- **PROBLEM**:
Count the lines in the records below that contain the word "screenshot", matching case exactly, and give only the number.

• • • •

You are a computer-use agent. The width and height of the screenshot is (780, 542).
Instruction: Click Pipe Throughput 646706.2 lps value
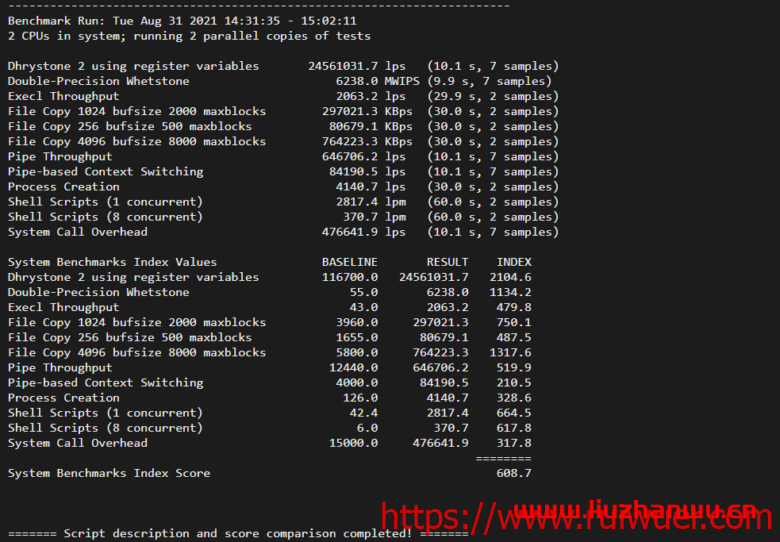point(364,157)

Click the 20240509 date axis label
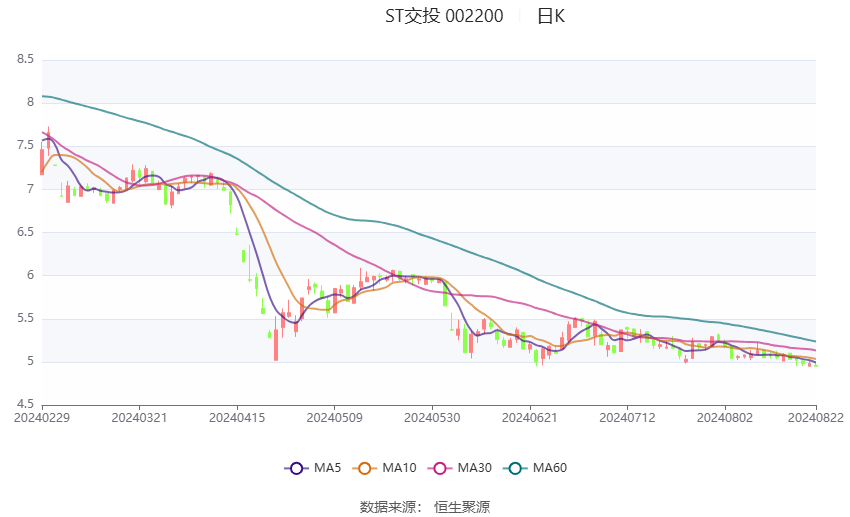pyautogui.click(x=334, y=417)
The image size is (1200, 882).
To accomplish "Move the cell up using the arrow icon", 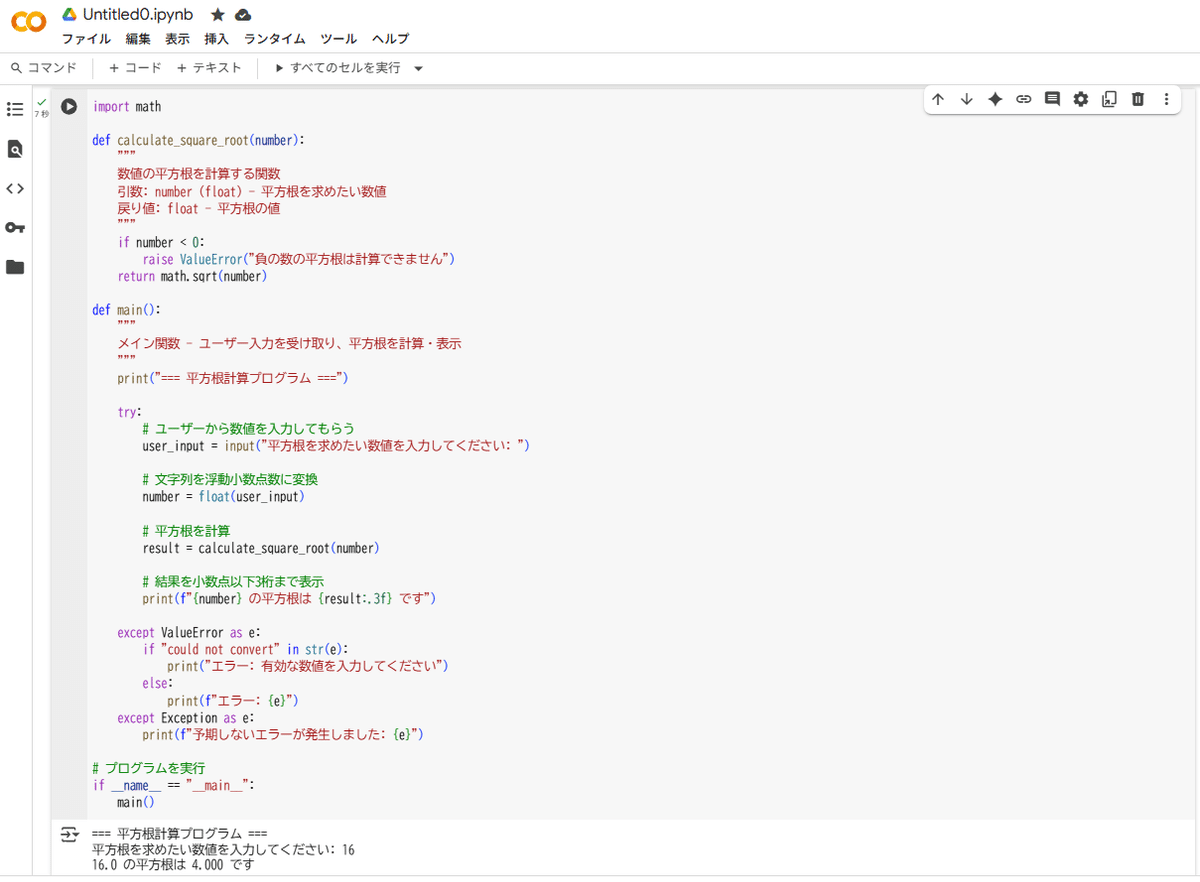I will pos(937,100).
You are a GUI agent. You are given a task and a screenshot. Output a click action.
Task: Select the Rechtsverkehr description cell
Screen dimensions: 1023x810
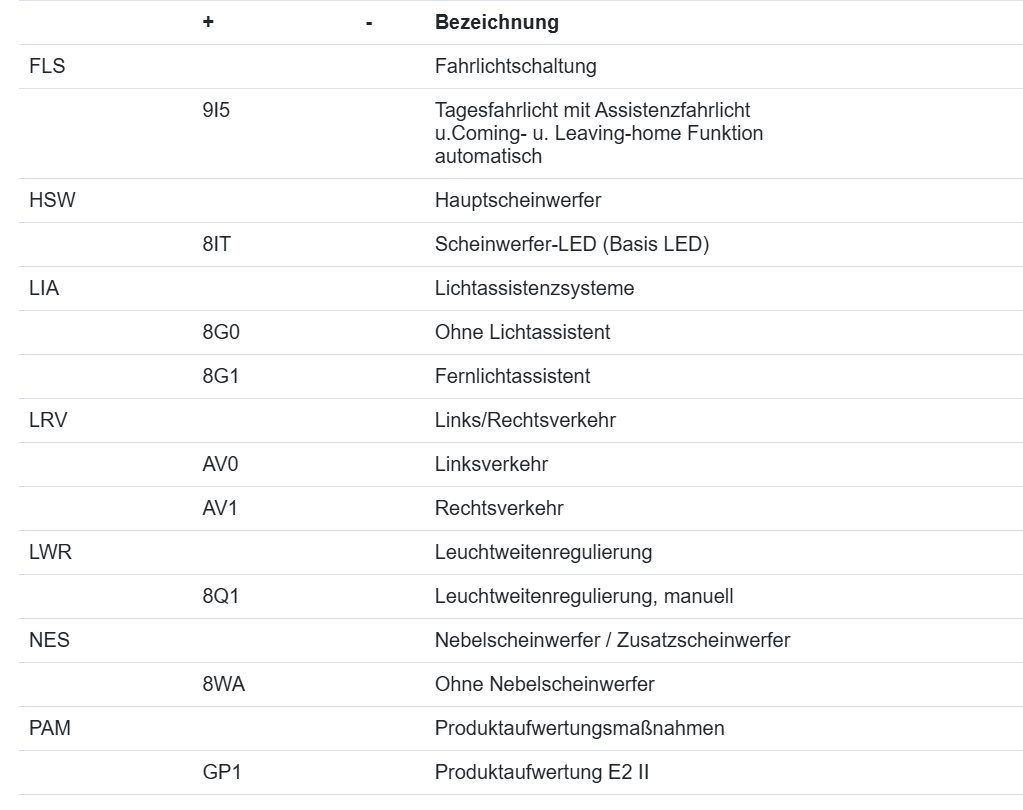pos(499,508)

• • • •

- **THE RESULT**:
2